2.For having, during the above-mentioned period, failed to implement what is directed in Article 17 of the Constitution of the Republic on the duty to hold ministerial meetings on important governmental affairs. During this period there was little discussion at ministerial meetings of the imminent danger; there was no formal discussion of it at ministerial meetings, and nothing was recorded about these matters at the meetings. There was nevertheless specific reason to do so, especially after the meeting on 7 February 2008 between him, Ingibjörg Sólrún Gísladóttur , Árni m. Mathiesen and the Chairman of the Board of Governors of the Central Bank of Iceland, and after his and Ingibjörg Sólrún Gísladóttir´s meeting on 1 April 2008 with the Board of Governors of the Central Bank of Iceland and following this a declaration to the Swedish, Danish and Norwegian Central Banks, which was signed on 15 May 2008. The Prime Minister did not initiate a formal ministerial meeting on the situation nor did he provide the Government with a separate report on the problem of the banks or its possible effect on the Icelandic State.

This is deemed to fall under section 8 (c), cf. section 11, of Act no. 4/1963, and, alternatively, Article 141 of the General Penal Code, no. 19/1940.”

12. On the same date an amendment to the Act on the Court of Impeachment entered into force, according to which the judges appointed by Althingi (eight out of fifteen), “who hold seat on [the Court of Impeachment] when Althingi has decided to impeach a minister, and their deputies, shall complete the case although their term has expired.” This was to prevent that the term of office of those eight judges would expire during the proceedings.

13. The applicant challenged the impartiality and independence of the eight judges appointed by Parliament, mainly on the ground that Parliament had extended their term by having enacted the abovementioned legislation.

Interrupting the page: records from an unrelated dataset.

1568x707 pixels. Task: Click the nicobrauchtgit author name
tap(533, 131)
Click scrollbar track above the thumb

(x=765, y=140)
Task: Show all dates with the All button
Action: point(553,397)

By its ruling on 10 June 2011, the Court of Impeachment rejected that argument, finding that the legislator had pursued a legitimate aim and that the measure had been proportionate vis-à-vis the applicant.

14. The applicant lodged a further request to have the case dismissed, relying mainly on Article 6 of the Convention and Article 70 of the Icelandic Constitution. By its ruling of 3 October 2011, the Court of Impeachment unanimously upheld the applicant´s claim for dismissal in respect of counts 1.1 and 1.2 of the indictment, but rejected the remainder of his request.

15. On 5 March 2012 the applicant gave his testimony before the Court of Impeachment, the first testimony he gave on the charges against him. The following days written and oral test imonies were produced and on 14 March 2012 the applicant gave his second testimony.

16. By its judgment of 23 April 2012, the Court of Impeachment unanimously acquitted the applicant of counts 1.3, 1.4 and 1.5 of the indictment. By nine votes to six, however, it found him guilty on count 2 by having failed to comply with the duty set out in Article 17 of the Constitution to hold ministerial meetings on “important governmental affairs”. The applicant was not sentenced to any punishment and the Icelandic State was ordered to bear all legal costs, including fees to the applicant´s counsel. The judgment is not subject to any appeal and is therefore final.

COMPLAINTS

The applicant complains under Article 6 § 1 that the Parliament ’ s decision of 28 September 2010 to bring charges against him had been based on arbitrary and political grounds and that the fundamental defects in its preparation of the case against him had rendered the subsequent proceedings as a whole unfair.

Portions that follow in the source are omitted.